A Blanca Pimentel la habían sorprendido de ronda con su enamorado. La persona más inesperada. En el lugar menos oportuno. Con su padre, un hombre acostumbrado a hacer de su palabra ley, criado en las viejas creencias del honor y la hidalguía, aquel desliz era un atentado a la virtud, una mancha en su honra.
«Si vuelves a verlo te muelo a palos». Eso le dijo cuando la envió castigada al sobrado. Sencillo, sin complicaciones, muy en su estilo. «Y a él lo mato», había apostillado, sin especificar si lo mataba sin más o solo si hacía por verla.
La primera noche de encierro fue una pesadilla para Blanca.
Cuando cerraron la puerta, echaron el cerrojo y se quedó sola, buscó a tientas el catre que había en aquel trastero desacomodado y sucio. Un sinfín de pensamientos acudió de pronto a su cabeza, pero la tensión acumulada, el dolor lacerante que sentía y la humillación sufrida la dejaron tan exhausta que pronto se quedó dormida. Fue un sueño intranquilo y breve que no se prolongó más allá de la medianoche. El frío la despertó, pues no tenía otro abrigo que la saya que vestía y, en el sobrado, que estaba techado a tejavana, se colaba el viento con facilidad.
Al levantarse para cerrar el ventanuco que había en la pared del fondo, se tropezó con una bacinica que habían dejado allí después dormirse. Blanca se rio de los escrúpulos de su padre, ¿o quizá había sido su madre? En todo caso, el sueño había huido. Con cuidado, delimitó un pequeño espacio entre el catre y la pared por el que poder pasear para desentumecerse y poner orden la avalancha de ideas y tribulaciones que ensombrecían su ánimo.
Lorenzo. Él era lo más urgente. No podía desdeñar las amenazas de su padre, aunque hubieran sido dichas al calor del momento. Al recordar la hostilidad que mostró hacia su amante, Blanca estaba segura de que las cumpliría punto por punto, pues era un hombre harto empecinado, con una idea desmedida de su honor. Tenía que avisarlo como fuera, con un recado o con una nota.

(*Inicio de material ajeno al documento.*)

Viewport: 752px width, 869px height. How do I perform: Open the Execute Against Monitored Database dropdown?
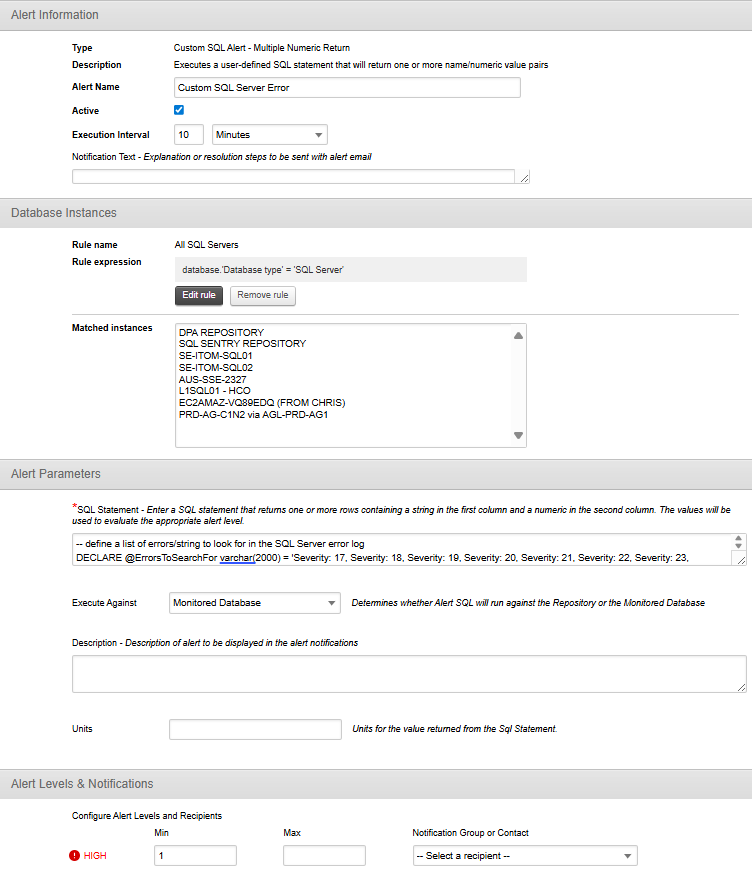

De entre las sombras le llegó el crepitar inquieto de las patas de algún animal. Un ratón. Blanca les tenía pavor a los ratones y se sentó en el catre buscando una seguridad aparente y ya no era capaz de centrar sus pensamientos, que se arremolinaban alocados, volaban de un asunto a otro o, por mejor decir, de una a otra preocupación, y el vértigo era tal que necesitaba tumbarse para no caer. La oscuridad casi absoluta fraguaba también sus fantasmas y, por alguna rendija, se habían colado unas brujas con rostros horribles, danzando alrededor de ella un baile macabro, y ya no era ni sueño ni vigilia, sino un estado intermedio, con harpías, con frío, con el rostro deformado de su padre, y Lorenzo, hueco como una nuez podrida, se desvanecía en el humo de una hoguera, y los ratones, y la oscuridad, y la noche.
La despertaron los mugidos de las reses, las voces de los hombres dirigiendo al ganado y el golpeteo inconfundible de un martillo hundiendo los clavos en el casco de un caballo. Blanca se levantó con la cabeza pesada, como después de haber bebido un licor fuerte, y con el cuerpo entumecido por el fresco del amanecer. Unas rayas de luz se colaban por los postigos del ventanuco. El cielo clareaba por oriente, los campos no tenían contornos definidos y el castillo era aún una silueta oscura. Desde aquella ventana, con buena luz, alcanzaba a verse un trocito de la bahía. Si no lo remediaba, el domingo vería salir del puerto una nave con su amado a bordo. Dios no lo permita, se dijo. Tenía que pensar en burlar el encierro, porque no quería quedarse en tierra.